Como arranjos complexos, dinâmicos e naturalmente incompletos que são, os contratos de concessão e PPPs demandam um esforço contínuo para garantir que os objetivos para os quais eles foram concebidos sejam alcançados e atendam adequadamente aos usuários durante todos os anos de vigência contratual. Assim, mais do que simplesmente fiscalizar os caminhos e rotinas operacionais adotados pela concessionária – afinal, elas mudam ao longo do tempo -, é necessário que se faça um monitoramento ativo, cooperativo e permanente da qualidade dos serviços que estão sendo prestados, inclusive com a construção e proposição de soluções que permitam um atendimento mais adequado aos usuários, dentro dos limites da moldura contratual.
As parcerias público-privadas se caracterizam como contratos de resultado, por isso o seu monitoramento deve ter como foco o cumprimento da finalidade para a qual foi formatada, e não nos meios empreendidos pela concessionária para tanto, os quais podem ser alterados e aperfeiçoados ao longo do tempo.
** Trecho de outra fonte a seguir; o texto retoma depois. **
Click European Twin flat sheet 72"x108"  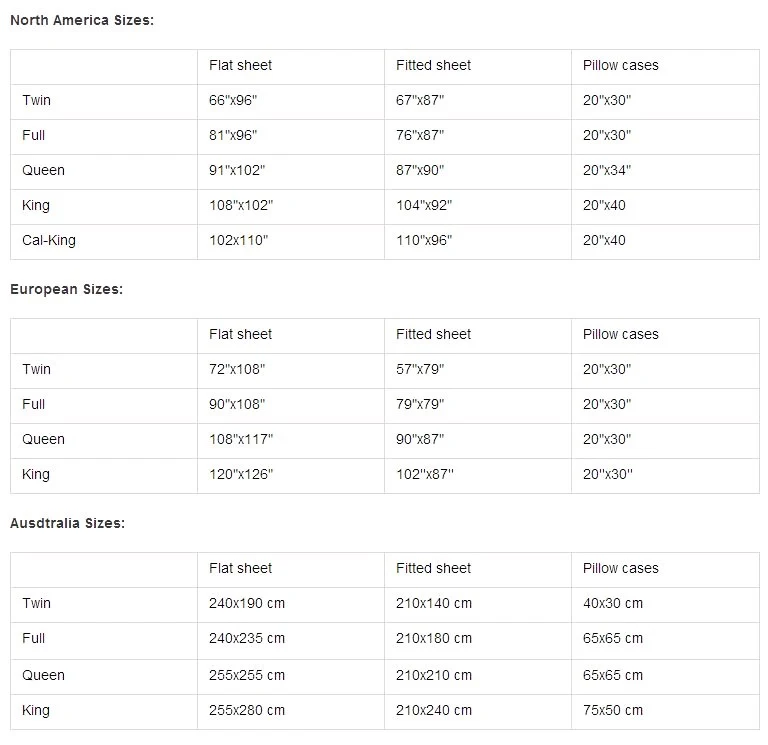(237, 369)
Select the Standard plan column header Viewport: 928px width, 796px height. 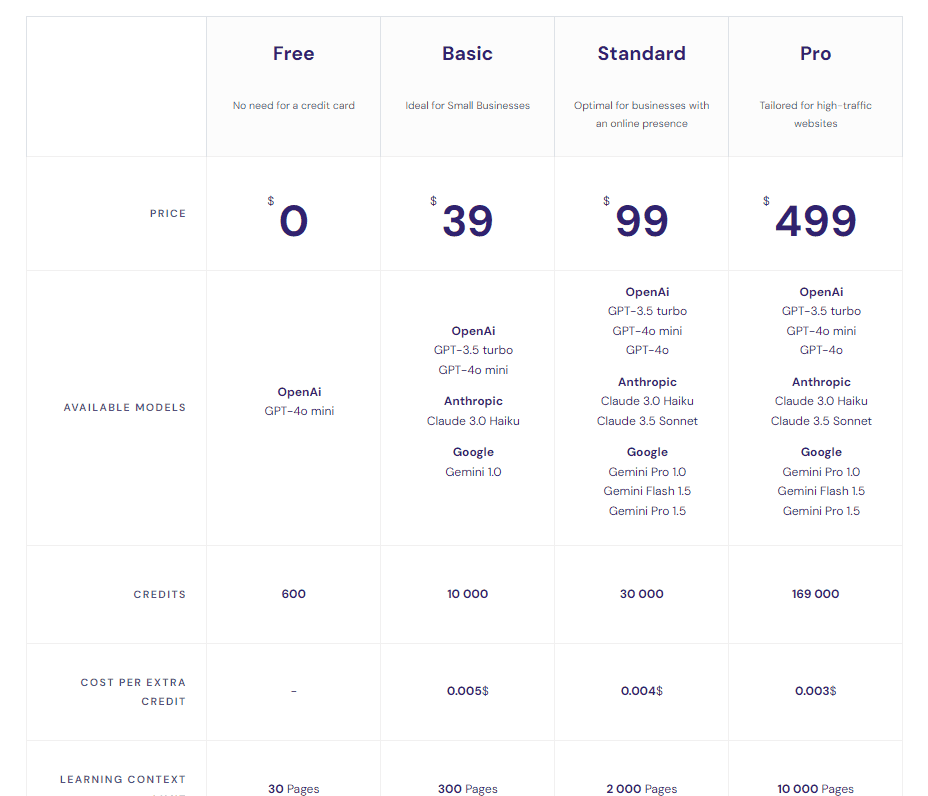[x=641, y=53]
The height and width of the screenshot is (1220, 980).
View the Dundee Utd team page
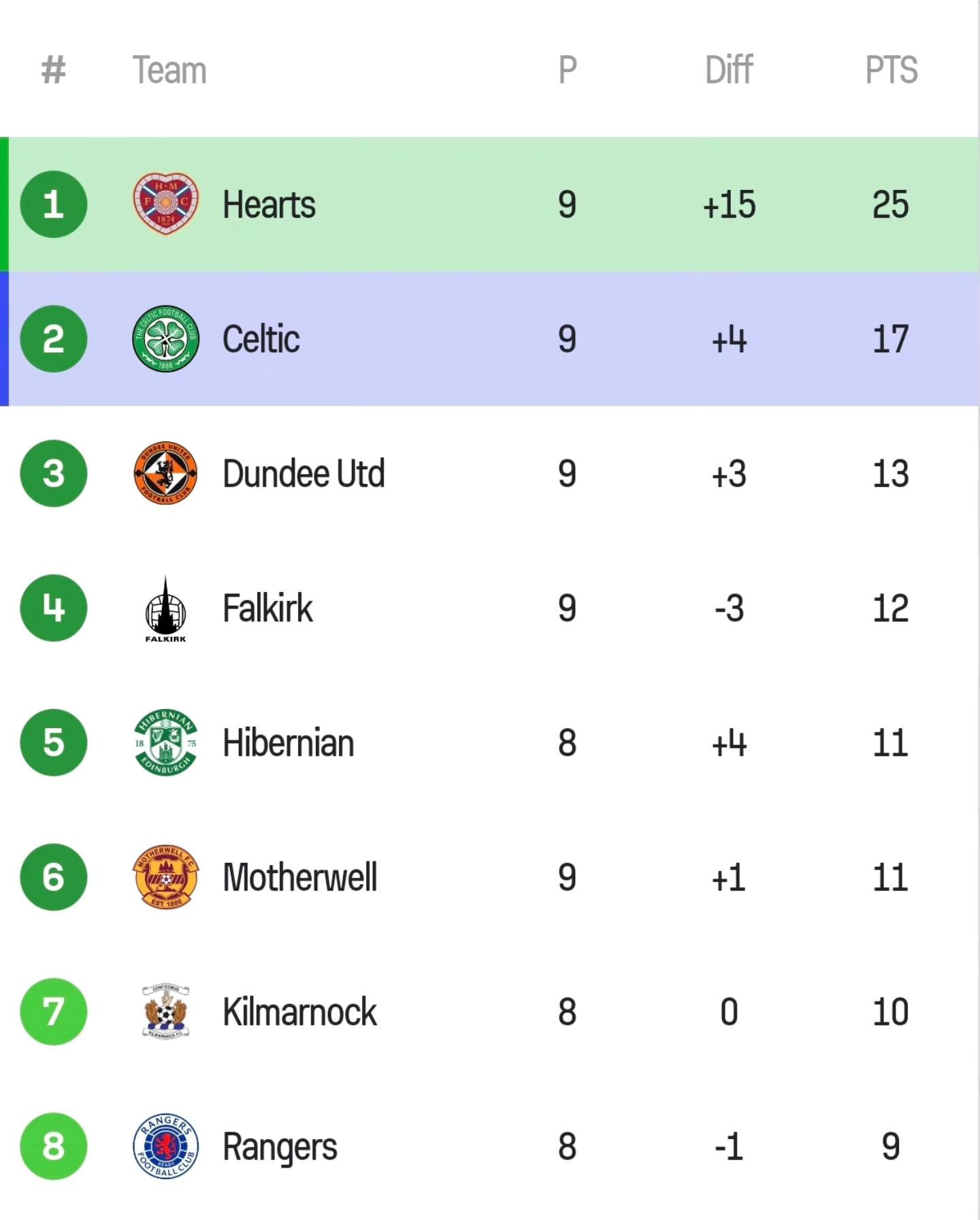pos(304,474)
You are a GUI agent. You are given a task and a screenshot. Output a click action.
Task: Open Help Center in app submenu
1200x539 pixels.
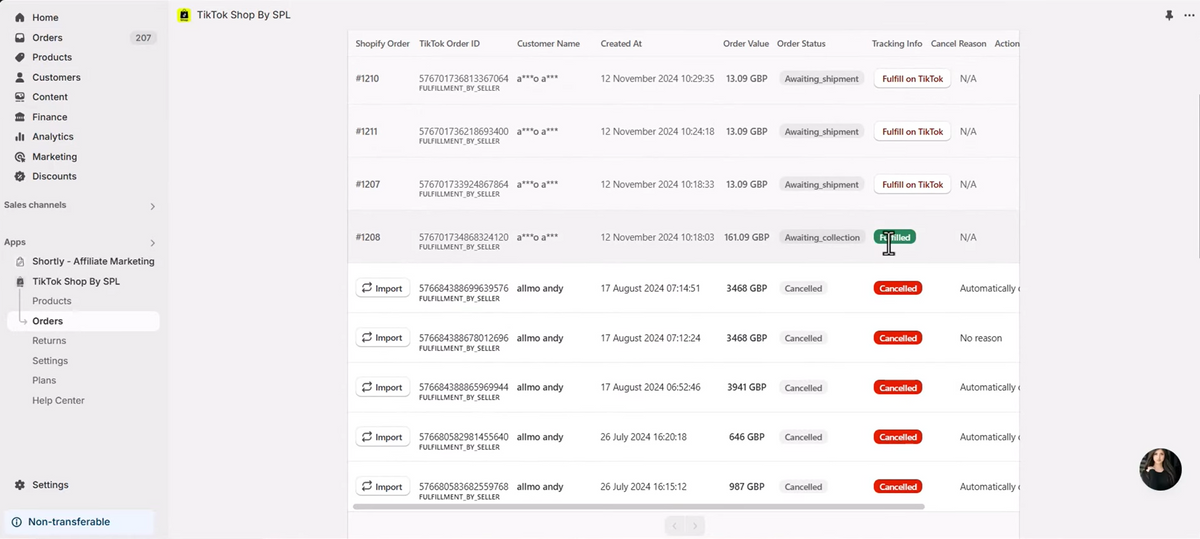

Assim, não cabe ao Verificador Independente entrar na rotina operacional da concessionária, mas acompanhar continuamente se os indicadores de desempenho refletem os objetivos pretendidos pela política pública que orientou a celebração da parceria, permitindo o seu aprimoramento constante.
O foco nos resultados é o verdadeiro espírito das parcerias e a atuação do Verificador Independente é fundamental para que esse seja sempre a força motriz do processo de monitoramento desses contratos.
Em âmbito internacional, o “terceiro independente” é reconhecido como uma importante ferramenta para o monitoramento da performance do particular e, consequentemente, para o êxito do empreendimento, sendo, muitas vezes, contratados pelos próprios garantidores ou financiadores do projeto. No Brasil, contudo, ainda é preciso desmistificar alguns conceitos a respeito desse instituto e fortalecer o entendimento de que o Verificador Independente não é um mero “fiscalizador” contratual, que atua em benefício de uma ou outra parte, mas sim um agente independente, neutro e imparcial, que atua a serviço do contrato e que, por isso, se aproveitado em todas as suas potencialidades, pode otimizar as relações entre o Estado e a iniciativa privada.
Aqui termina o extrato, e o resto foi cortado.